-- START OF TEXT EXCERPT --

Plunge into Darkness, Necrotic Ooze, and Heartless Summoning are the black versions of Retether and Trade Routes here. They’re bulk rares (except for Ooze, which hangs out at around $1), so there’s not much to be lost by picking them out whenever you see them lying around in collections or on sale somewhere. Necrotic Ooze and Skill Borrower probably even go in the same deck eventually—I just think it needs one or two more broken activated abilities to protect itself form Bolt and get there. If there’s ever a combo deck with any of these cards, expect the price to spike hard and fast.

Meanwhile, Necroplasm seems like a perfectly fine place to be with the slow rise of Tiny Leaders. While the foil has crept up ever since the format gained traction, the non-foil has stubbornly remained a bulk rare. The card was only ever printed in the original Ravnica, and is a powerful sweeper of token strategies that just never dies. Is it going to be $10 tomorrow? Probably not, but i’d rather pick them out of bulk and wait instead of getting $.25 a piece for my copies. I don’t think foils are a bad play at $3, either.

Soul Spike already, well, spiked, up to $3 from bulk. However, I missed the opportunity to sell out on all of my copies, because I literally forgot that I owned them. The hype is over for now, and the deck that caused them to spike certainly didn’t stick around very long. At this point, I’m going to wait and see if it pulls an Amulet of Vigor at the next large Modern event; I’ll keep a much closer eye on it this time.

What Has to Go?

Some of these don’t even need explanations—they’re just obvious failed specs that I need to rip out of there and throw into the quarter box. Pain Seer, Baleful Force, and Palace Siege were all duds. Crypt Ghast got hit with a reprint in Commander 2014, stunting its growth and forcing me to settle with letting them ship out of my dollar box every now and then. Sudden Spoiling and Army of the Damned are both extremely powerful cards in Commander, but it looks like the degree to which the Mind Seize deck was overprinted is too much for them to handle, and I need to suck it up and just let them go for $1 each instead of hoping to strike it big.  Lastly, Ob Nixilis is an extremely powerful card, but I don’t think non-foils are the place to be. I’d be happy swapping these out at a 5:1 ratio, and putting the non-foils in my dollar box for casuals to become addicted to, while waiting for the foil to creep back toward the $10 range.

-- END OF TEXT EXCERPT --

◆ WHAT YOU WILL DO ◆
• 1. Answer these questions from the text on card prices.
(a) In which set was Necroplasm ever printed?
(b) To what price did Soul Spike rise from bulk?
(c) In which product was Crypt Ghast reprinted?
• 2. Transcribe the stretch of the text on card prices from "Meanwhile, Necroplasm seems" through "at $3, either.".

-- START OF DATA SHOWN --

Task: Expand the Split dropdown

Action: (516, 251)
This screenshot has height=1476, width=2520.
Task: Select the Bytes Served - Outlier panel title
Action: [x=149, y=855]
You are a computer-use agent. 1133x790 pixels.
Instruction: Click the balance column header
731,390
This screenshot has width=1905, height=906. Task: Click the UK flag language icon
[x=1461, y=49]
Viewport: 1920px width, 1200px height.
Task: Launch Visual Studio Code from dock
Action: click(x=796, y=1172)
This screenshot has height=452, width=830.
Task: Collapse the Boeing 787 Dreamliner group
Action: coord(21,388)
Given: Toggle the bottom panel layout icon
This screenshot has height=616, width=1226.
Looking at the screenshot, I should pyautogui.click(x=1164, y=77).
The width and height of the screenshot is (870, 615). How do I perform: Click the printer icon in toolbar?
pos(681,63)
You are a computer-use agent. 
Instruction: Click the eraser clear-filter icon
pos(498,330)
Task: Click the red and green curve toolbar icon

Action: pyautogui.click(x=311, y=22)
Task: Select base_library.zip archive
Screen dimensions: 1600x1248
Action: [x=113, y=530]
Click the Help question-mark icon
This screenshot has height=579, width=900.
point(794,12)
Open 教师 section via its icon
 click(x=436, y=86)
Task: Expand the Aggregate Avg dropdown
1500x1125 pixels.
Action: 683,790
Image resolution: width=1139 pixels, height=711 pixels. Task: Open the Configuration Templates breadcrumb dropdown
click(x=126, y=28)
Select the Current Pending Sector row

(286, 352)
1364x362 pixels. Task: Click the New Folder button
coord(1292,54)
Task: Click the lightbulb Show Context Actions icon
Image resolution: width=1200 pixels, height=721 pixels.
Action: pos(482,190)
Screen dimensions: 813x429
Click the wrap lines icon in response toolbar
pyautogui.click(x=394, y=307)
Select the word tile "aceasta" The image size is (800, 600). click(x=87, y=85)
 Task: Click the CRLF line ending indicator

-- END OF DATA SHOWN --

◆ EXPECTED RESULTS ◆
• 1.
(a) The original Ravnica
(b) $3
(c) Commander 2014

• 2.
Meanwhile, Necroplasm seems like a perfectly fine place to be with the slow rise of Tiny Leaders. While the foil has crept up ever since the format gained traction, the non-foil has stubbornly remained a bulk rare. The card was only ever printed in the original Ravnica, and is a powerful sweeper of token strategies that just never dies. Is it going to be $10 tomorrow? Probably not, but i’d rather pick them out of bulk and wait instead of getting $.25 a piece for my copies. I don’t think foils are a bad play at $3, either.